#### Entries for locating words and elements
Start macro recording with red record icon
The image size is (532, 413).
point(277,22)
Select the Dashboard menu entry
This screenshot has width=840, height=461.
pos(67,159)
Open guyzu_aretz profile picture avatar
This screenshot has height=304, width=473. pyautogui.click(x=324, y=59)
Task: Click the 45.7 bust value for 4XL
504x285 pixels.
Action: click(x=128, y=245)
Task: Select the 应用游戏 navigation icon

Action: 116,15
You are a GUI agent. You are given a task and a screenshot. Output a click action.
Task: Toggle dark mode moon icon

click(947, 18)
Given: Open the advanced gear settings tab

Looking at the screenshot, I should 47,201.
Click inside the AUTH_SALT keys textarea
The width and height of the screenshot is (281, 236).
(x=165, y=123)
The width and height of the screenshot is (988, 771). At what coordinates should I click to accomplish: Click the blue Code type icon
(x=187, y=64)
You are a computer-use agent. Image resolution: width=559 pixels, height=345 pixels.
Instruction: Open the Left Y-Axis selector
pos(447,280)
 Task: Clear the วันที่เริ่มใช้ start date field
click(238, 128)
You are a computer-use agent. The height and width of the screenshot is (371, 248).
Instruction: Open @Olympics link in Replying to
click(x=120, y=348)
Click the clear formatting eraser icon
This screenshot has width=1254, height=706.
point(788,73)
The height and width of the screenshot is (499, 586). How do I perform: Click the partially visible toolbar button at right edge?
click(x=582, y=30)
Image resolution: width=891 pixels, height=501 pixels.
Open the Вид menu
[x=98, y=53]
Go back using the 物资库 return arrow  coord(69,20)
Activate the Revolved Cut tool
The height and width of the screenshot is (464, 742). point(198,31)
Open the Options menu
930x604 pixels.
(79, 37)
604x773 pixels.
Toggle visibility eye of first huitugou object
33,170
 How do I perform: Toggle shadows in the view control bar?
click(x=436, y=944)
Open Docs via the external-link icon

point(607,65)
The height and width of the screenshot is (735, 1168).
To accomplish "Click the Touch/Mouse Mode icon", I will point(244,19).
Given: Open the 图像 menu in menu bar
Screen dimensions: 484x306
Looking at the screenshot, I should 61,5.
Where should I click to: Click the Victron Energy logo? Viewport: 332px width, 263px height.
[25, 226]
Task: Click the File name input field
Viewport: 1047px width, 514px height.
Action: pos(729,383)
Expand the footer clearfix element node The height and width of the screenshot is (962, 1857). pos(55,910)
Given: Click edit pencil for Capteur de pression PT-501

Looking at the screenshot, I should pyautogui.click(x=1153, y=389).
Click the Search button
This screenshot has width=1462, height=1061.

#### Exercise objective
Rewrite all of the entries above, substituting "button" for every occurrence of "icon" and leaving everything else unchanged.

#### Full output
Start macro recording with red record button
The image size is (532, 413).
point(277,22)
Select the Dashboard menu entry
This screenshot has width=840, height=461.
pos(67,159)
Open guyzu_aretz profile picture avatar
This screenshot has height=304, width=473. pyautogui.click(x=324, y=59)
Task: Click the 45.7 bust value for 4XL
504x285 pixels.
Action: click(x=128, y=245)
Task: Select the 应用游戏 navigation button

Action: 116,15
You are a GUI agent. You are given a task and a screenshot. Output a click action.
Task: Toggle dark mode moon button

click(947, 18)
Given: Open the advanced gear settings tab

Looking at the screenshot, I should 47,201.
Click inside the AUTH_SALT keys textarea
The width and height of the screenshot is (281, 236).
(x=165, y=123)
The width and height of the screenshot is (988, 771). At what coordinates should I click to accomplish: Click the blue Code type button
(x=187, y=64)
You are a computer-use agent. Image resolution: width=559 pixels, height=345 pixels.
Instruction: Open the Left Y-Axis selector
pos(447,280)
 Task: Clear the วันที่เริ่มใช้ start date field
click(238, 128)
You are a computer-use agent. The height and width of the screenshot is (371, 248).
Instruction: Open @Olympics link in Replying to
click(x=120, y=348)
Click the clear formatting eraser button
This screenshot has width=1254, height=706.
point(788,73)
The height and width of the screenshot is (499, 586). How do I perform: Click the partially visible toolbar button at right edge?
click(x=582, y=30)
Image resolution: width=891 pixels, height=501 pixels.
Open the Вид menu
[x=98, y=53]
Go back using the 物资库 return arrow  coord(69,20)
Activate the Revolved Cut tool
The height and width of the screenshot is (464, 742). point(198,31)
Open the Options menu
930x604 pixels.
(79, 37)
604x773 pixels.
Toggle visibility eye of first huitugou object
33,170
 How do I perform: Toggle shadows in the view control bar?
click(x=436, y=944)
Open Docs via the external-link button

point(607,65)
The height and width of the screenshot is (735, 1168).
To accomplish "Click the Touch/Mouse Mode button", I will point(244,19).
Given: Open the 图像 menu in menu bar
Screen dimensions: 484x306
Looking at the screenshot, I should 61,5.
Where should I click to: Click the Victron Energy logo? Viewport: 332px width, 263px height.
[25, 226]
Task: Click the File name input field
Viewport: 1047px width, 514px height.
Action: pos(729,383)
Expand the footer clearfix element node The height and width of the screenshot is (962, 1857). pos(55,910)
Given: Click edit pencil for Capteur de pression PT-501

Looking at the screenshot, I should pyautogui.click(x=1153, y=389).
Click the Search button
This screenshot has width=1462, height=1061.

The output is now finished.